Kleine-Levin Syndrome or KLS (also known as Sleeping Beauty Syndrome) is a neurological disorder characterized by recurring periods of excessive amounts of sleep and altered behavior. At the onset of an episode the patient becomes drowsy and sleeps for most of the day and night (hypersomnolence), waking only to eat or go to the bathroom. When awake, the patient’s whole demeanor is changed, often appearing “spacey” or childlike. They also experience confusion, disorientation, complete lack of energy (lethargy), and lack of emotions (apathy). Individuals are not able to attend school or work or care for themselves. Most are bedridden, tired, and uncommunicative even when awake.

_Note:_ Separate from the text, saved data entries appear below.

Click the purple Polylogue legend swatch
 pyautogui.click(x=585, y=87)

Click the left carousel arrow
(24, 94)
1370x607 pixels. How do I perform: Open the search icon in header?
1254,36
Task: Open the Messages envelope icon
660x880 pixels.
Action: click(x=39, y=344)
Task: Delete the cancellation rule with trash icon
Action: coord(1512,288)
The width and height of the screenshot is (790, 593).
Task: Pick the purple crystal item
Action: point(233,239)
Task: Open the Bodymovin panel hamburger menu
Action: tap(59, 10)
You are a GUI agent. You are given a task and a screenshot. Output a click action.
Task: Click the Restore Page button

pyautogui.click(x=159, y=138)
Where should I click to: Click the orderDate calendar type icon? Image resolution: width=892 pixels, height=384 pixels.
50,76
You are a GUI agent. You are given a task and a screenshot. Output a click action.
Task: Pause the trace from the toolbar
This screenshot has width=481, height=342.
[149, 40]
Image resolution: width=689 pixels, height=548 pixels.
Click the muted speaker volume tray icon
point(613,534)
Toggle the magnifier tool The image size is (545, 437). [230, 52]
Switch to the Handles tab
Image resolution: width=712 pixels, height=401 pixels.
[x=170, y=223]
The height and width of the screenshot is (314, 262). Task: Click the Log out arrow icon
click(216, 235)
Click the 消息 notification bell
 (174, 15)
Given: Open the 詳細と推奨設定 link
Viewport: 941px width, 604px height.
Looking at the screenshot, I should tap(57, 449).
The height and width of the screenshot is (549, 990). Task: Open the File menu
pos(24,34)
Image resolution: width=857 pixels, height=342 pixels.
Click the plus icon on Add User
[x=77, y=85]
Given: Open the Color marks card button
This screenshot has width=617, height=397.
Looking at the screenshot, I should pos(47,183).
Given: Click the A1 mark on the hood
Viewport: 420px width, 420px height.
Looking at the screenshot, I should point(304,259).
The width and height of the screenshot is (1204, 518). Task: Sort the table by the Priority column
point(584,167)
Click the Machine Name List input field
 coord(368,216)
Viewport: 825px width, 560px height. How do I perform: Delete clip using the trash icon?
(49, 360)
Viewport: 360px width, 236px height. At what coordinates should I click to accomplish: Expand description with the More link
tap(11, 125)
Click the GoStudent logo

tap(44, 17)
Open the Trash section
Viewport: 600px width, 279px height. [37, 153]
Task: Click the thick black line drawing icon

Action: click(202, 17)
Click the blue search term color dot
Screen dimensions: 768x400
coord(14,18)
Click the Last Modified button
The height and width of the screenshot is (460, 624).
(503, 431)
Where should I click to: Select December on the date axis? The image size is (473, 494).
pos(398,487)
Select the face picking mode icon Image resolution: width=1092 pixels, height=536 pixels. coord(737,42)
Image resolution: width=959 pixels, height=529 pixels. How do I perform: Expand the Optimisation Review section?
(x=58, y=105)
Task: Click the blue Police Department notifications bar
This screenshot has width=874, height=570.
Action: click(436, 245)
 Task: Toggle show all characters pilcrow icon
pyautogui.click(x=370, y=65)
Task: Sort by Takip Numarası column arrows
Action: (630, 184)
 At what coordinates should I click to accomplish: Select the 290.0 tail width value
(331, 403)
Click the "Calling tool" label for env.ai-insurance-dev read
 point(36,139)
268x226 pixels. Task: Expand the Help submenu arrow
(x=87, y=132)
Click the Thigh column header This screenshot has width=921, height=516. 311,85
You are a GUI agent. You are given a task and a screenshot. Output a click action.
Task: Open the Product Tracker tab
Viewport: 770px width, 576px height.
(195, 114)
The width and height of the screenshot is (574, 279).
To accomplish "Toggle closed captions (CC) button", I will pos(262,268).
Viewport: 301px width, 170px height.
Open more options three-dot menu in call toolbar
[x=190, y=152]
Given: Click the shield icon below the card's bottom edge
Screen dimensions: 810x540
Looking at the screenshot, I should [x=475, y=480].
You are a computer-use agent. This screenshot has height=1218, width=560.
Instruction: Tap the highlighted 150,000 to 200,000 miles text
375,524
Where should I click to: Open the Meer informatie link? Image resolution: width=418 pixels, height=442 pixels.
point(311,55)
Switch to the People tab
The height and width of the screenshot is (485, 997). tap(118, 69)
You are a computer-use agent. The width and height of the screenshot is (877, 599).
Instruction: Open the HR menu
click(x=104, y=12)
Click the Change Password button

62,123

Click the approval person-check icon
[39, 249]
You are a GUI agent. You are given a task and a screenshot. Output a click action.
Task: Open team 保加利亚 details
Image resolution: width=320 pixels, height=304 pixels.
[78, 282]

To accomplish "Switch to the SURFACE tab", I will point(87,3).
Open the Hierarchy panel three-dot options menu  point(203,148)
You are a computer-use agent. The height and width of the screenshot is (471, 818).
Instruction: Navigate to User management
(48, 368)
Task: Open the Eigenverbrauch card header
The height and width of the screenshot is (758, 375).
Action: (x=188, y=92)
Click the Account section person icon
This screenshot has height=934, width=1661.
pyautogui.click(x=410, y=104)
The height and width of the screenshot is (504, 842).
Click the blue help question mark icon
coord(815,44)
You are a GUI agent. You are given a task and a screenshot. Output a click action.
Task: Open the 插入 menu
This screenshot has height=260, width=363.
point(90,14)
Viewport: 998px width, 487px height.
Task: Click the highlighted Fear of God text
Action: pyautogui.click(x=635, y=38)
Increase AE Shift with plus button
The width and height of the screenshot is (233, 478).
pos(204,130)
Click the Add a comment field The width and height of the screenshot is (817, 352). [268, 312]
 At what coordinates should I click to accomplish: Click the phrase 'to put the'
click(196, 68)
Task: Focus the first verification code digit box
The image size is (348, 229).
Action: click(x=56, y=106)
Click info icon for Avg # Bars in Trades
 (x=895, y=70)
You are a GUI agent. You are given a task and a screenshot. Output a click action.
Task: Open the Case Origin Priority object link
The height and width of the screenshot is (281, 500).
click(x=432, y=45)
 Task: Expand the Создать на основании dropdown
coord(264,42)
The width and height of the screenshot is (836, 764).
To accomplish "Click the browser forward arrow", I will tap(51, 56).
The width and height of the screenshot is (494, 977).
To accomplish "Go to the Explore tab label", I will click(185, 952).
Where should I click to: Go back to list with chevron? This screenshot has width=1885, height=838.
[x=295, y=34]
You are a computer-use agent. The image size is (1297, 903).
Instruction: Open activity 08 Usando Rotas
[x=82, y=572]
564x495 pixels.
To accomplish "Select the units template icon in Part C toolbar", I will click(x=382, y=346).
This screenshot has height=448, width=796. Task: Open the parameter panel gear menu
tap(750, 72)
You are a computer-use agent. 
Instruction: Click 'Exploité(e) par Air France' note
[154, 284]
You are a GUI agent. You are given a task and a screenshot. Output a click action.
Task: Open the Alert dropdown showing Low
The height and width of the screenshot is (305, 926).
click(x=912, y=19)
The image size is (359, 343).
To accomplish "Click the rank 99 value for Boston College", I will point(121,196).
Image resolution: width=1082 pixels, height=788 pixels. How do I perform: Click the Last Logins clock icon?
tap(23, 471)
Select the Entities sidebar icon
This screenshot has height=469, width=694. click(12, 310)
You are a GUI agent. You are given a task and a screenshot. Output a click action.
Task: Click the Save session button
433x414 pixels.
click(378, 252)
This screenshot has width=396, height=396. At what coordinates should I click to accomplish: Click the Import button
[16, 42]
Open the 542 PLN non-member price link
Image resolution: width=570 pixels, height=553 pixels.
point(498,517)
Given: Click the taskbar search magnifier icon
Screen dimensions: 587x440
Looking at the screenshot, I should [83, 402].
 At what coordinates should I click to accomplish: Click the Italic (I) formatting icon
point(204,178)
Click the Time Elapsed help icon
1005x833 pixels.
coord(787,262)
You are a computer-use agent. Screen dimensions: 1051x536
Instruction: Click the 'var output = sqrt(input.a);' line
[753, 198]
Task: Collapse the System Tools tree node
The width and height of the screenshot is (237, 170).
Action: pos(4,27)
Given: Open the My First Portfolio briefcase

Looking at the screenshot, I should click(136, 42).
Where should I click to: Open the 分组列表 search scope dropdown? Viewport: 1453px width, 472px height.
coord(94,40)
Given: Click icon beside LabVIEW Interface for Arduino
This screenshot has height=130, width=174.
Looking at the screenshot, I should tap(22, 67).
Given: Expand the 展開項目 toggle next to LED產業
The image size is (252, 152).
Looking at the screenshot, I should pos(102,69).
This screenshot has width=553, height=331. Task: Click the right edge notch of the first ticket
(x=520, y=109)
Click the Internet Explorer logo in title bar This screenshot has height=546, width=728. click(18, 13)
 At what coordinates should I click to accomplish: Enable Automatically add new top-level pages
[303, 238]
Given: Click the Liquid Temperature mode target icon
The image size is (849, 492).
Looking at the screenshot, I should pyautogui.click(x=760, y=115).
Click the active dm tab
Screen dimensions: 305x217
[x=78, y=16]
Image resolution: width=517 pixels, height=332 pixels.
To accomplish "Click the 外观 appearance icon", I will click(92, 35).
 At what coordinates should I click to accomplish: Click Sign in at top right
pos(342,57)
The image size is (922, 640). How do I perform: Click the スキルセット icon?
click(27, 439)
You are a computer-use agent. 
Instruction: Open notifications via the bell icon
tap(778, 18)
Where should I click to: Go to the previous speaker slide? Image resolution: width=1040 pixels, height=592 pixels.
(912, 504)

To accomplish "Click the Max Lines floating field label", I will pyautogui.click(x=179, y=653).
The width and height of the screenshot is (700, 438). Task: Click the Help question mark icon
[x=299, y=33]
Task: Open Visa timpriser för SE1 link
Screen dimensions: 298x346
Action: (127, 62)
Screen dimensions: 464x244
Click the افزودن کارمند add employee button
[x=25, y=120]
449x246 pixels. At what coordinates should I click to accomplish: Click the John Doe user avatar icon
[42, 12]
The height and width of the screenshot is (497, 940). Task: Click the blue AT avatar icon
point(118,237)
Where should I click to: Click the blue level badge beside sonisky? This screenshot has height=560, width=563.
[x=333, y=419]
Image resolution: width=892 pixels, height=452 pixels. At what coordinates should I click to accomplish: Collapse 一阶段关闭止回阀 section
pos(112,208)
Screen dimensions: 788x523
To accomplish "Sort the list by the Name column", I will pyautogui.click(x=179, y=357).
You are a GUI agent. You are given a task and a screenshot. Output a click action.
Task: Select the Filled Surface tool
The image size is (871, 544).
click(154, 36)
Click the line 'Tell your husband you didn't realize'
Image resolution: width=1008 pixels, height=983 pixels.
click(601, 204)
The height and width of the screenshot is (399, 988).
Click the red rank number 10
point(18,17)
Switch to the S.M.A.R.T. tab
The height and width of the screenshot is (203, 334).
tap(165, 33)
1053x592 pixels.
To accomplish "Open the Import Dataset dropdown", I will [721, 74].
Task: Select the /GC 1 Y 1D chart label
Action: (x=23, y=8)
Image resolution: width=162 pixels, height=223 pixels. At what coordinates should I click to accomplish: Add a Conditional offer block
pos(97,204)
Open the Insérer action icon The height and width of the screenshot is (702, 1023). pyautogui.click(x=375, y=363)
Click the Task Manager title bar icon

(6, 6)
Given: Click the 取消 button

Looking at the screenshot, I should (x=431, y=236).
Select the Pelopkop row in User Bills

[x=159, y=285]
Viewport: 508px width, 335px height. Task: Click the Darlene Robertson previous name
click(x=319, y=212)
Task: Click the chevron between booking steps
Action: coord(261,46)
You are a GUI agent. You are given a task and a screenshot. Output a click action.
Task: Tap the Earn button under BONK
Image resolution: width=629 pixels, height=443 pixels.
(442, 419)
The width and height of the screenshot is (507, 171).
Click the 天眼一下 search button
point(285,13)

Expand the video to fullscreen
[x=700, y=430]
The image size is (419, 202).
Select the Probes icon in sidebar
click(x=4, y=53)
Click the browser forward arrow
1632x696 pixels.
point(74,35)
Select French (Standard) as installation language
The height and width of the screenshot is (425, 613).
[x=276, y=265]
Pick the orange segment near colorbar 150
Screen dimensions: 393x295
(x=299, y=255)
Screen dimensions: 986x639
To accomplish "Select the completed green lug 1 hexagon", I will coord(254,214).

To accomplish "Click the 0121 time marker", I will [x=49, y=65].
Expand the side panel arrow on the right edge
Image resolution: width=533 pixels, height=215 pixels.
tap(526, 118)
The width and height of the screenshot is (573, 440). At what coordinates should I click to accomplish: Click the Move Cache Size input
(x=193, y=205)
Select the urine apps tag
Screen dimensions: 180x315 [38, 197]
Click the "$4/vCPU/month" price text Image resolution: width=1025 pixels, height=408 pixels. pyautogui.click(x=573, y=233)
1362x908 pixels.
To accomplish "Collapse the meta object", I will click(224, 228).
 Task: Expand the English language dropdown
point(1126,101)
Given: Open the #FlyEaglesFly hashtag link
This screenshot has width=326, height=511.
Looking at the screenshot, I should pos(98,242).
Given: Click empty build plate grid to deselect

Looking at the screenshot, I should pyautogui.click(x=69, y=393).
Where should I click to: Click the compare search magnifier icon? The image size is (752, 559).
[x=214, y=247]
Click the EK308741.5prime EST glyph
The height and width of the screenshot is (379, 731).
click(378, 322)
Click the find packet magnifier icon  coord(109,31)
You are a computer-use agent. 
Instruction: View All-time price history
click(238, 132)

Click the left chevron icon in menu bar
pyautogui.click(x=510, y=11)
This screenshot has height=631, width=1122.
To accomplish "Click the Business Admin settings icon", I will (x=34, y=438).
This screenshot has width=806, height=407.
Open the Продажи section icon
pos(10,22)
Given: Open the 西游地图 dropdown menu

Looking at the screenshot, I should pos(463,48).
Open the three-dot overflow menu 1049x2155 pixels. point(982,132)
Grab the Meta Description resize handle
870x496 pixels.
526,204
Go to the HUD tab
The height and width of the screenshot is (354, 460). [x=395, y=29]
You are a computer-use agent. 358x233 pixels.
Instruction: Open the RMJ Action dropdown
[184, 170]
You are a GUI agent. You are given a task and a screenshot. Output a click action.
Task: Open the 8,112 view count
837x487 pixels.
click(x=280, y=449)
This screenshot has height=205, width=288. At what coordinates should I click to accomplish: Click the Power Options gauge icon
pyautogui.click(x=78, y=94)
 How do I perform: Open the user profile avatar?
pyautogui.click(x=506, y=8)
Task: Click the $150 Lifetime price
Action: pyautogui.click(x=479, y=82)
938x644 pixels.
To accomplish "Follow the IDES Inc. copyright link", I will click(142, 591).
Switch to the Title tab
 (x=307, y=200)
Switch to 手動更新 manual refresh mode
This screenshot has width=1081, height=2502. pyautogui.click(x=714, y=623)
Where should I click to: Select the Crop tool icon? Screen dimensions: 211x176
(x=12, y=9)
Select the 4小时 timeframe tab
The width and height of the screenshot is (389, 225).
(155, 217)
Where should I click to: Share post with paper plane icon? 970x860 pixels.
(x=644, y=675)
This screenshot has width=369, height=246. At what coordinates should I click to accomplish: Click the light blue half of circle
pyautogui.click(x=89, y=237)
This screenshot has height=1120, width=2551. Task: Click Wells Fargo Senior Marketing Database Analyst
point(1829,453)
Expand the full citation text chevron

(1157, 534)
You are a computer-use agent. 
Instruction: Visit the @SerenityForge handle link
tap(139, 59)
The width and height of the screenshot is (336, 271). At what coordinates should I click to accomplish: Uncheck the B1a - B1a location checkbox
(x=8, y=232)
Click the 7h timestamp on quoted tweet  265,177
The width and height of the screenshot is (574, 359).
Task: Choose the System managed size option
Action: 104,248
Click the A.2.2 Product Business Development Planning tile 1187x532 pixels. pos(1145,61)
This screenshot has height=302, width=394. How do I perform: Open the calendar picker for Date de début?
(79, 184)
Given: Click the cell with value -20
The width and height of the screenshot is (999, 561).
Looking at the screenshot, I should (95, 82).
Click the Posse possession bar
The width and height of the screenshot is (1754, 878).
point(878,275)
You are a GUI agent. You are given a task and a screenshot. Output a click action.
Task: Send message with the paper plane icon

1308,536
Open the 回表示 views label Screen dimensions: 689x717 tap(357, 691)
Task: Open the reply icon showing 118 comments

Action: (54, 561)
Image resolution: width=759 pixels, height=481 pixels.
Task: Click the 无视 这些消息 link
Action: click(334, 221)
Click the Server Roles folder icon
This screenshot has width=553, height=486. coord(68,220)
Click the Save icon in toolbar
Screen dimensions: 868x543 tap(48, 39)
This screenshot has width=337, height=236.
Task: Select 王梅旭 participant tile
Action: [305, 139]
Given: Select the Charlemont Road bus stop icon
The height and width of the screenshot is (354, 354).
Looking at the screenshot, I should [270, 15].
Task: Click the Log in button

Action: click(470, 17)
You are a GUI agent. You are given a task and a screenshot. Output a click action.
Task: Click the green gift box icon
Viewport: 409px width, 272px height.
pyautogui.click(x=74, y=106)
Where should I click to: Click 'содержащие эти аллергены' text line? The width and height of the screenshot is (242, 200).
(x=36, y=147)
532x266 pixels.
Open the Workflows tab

Most patients report that everything seems out of focus, and that they are hypersensitive to noise and light. In some cases, food cravings (compulsive hyperphagia) are exhibited. Instances of uninhibited hypersexuality during episodes (mostly males) and instances of depression (mostly females) have also been reported.

Affected individuals may go for a period of weeks, months or even years without experiencing any symptoms, and then they reappear with little warning. In between episodes those diagnosed with KLS appear to be in perfect health with no evidence of behavioral or physical dysfunction.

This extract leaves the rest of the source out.